Nationwide, some 6.1 million people who have been behind bars are disenfranchised, a more than fourfold increase since 1976. The vast majority — over 97 percent — were pressured to plea bargain, with few actually convicted on felony charges.

A disproportionate number are African-Americans. In New Jersey 60 percent of state prisoners are Black, while African-Americans only make up 13 percent of the state’s population, reports the Sentencing Project.

A bill backed by members of the Black Caucus in the New Jersey legislature that would restore voting rights to prisoners and to people who are on parole or probation has made little progress.

In Florida, over 1 million people have signed petitions to place an amendment to the state constitution on the November ballot reinstating voting rights to those who have gone to prison on felony charges. Some 1.5 million people — more than 10 percent of the state’s population — are barred from voting. For African-Americans the figure is 23 percent.

In February, federal Judge Mark Walker ruled Florida’s lifetime ban on voting for those sent to prison on felony charges — part of the Florida constitution for 150 years — violates the U.S. Constitution’s protections against government interference with free association and speech, due process and equal protection under the law.

But at the end of April an appeals court granted Florida Gov.

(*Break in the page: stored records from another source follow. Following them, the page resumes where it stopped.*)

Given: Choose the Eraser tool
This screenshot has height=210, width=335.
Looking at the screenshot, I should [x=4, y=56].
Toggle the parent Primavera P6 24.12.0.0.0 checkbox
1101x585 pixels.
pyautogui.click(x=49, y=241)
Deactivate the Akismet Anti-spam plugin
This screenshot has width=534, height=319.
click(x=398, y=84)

Rick Scott’s appeal for a temporary injunction on the ruling.

In response, hundreds of people marched on the Capitol in Tallahassee April 26, demanding that ex-prisoners’ voting rights be restored and urging people to vote for the amendment changing the state constitution.

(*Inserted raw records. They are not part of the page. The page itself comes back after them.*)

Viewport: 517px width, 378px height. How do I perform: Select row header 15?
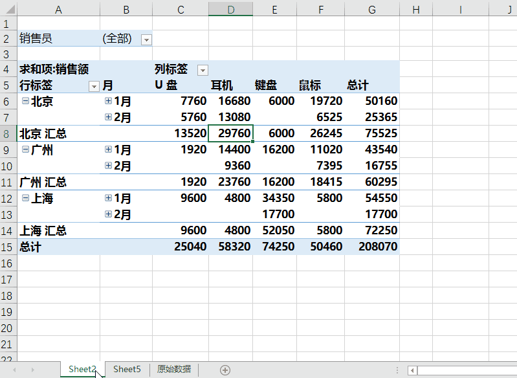(x=8, y=247)
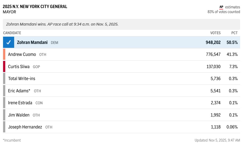244x146 pixels.
Task: Click the 83% of votes counted text
Action: (x=224, y=12)
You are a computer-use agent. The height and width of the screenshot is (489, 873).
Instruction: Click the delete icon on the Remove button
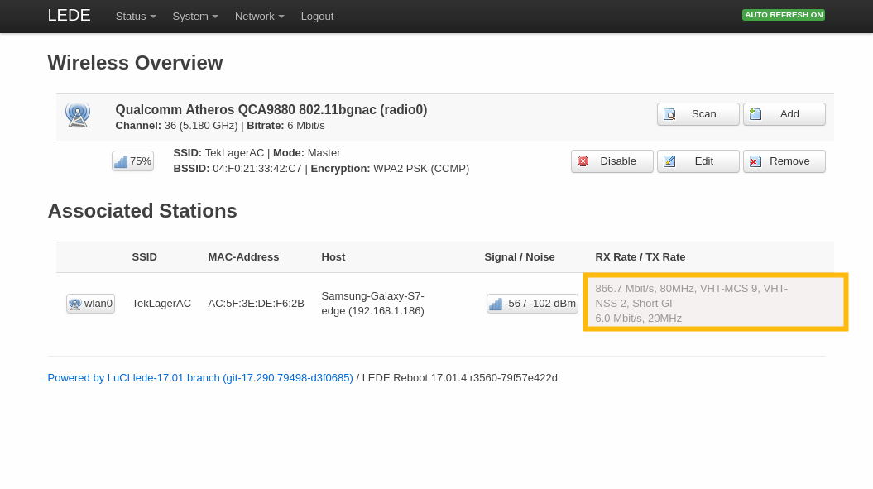click(x=754, y=161)
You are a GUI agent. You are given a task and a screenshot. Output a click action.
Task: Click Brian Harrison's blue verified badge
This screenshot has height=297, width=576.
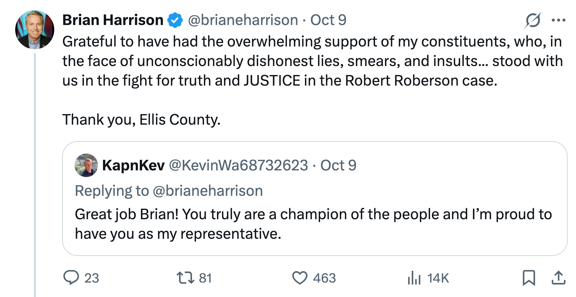(175, 20)
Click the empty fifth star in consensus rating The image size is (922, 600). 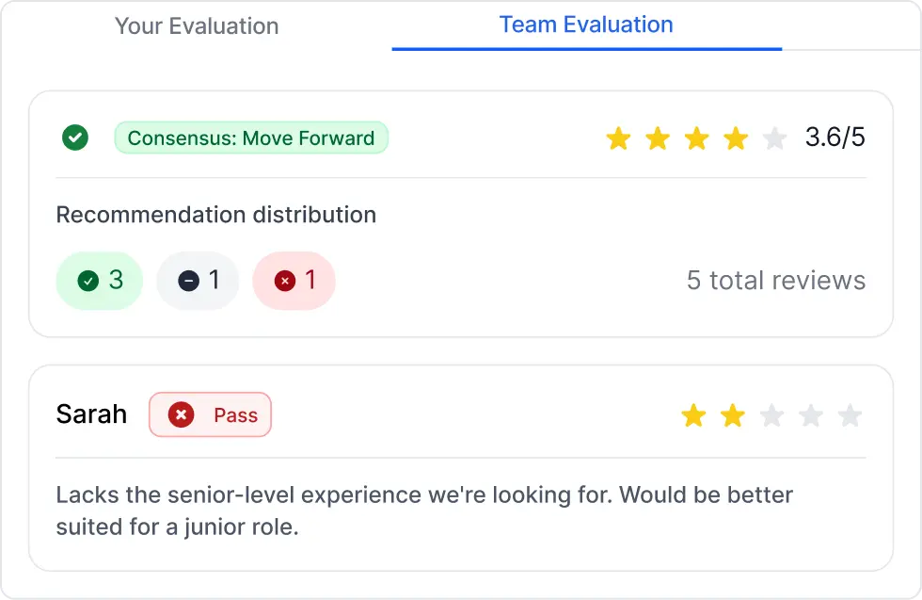tap(774, 139)
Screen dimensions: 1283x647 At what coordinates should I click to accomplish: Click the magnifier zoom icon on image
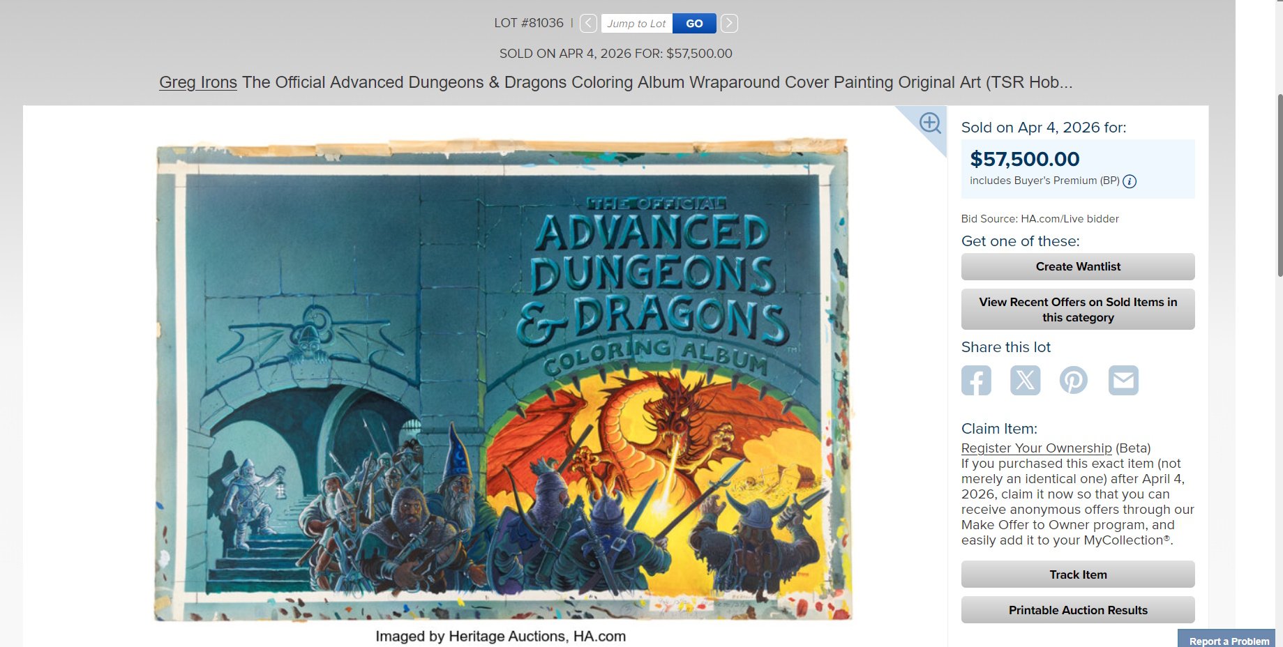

The Southern Poverty Law Center and the Mississippi Center for Justice have filed lawsuits charging that Mississippi’s ban on voting rights for felony prisoners released from jail is unconstitutional, arbitrary and discriminatory. Nearly 10 percent of the state’s adult population and 16 percent of African-Americans can’t vote because of this ban.

Anyone who loses their right to vote in Mississippi can only get it reinstated through a gubernatorial pardon or a special bill passed by the legislature. This rarely happens. Only 335 of 166,494 persons who completed their sentences between 2000 and 2015 had their rights restored, according to the Sentencing Project.

In New York people who did time on felony charges and are now out on probation can vote, but not those who are on parole. Gov. Andrew Cuomo, hoping to boost his chances for winning re-election in November, signed an executive order April 18 that would grant conditional pardons to up to 35,000 of those on parole, allowing them to vote.

New York State Senate Republican leader John Flanagan protested the change, complaining that Cuomo using an executive order, rather than going to the state house for a vote, is a “radical departure from the way legislation should be enacted.”

“No one should be denied the right to vote because they are in jail or on probation,” said John Studer, chairman of the Socialist Workers Party campaign committee. “From beginning to end, the capitalist rulers’ cops, courts, prisons and parole system exist to harass and intimidate working people. I join those fighting to win back the right to vote for all workers who have been thrown behind bars.”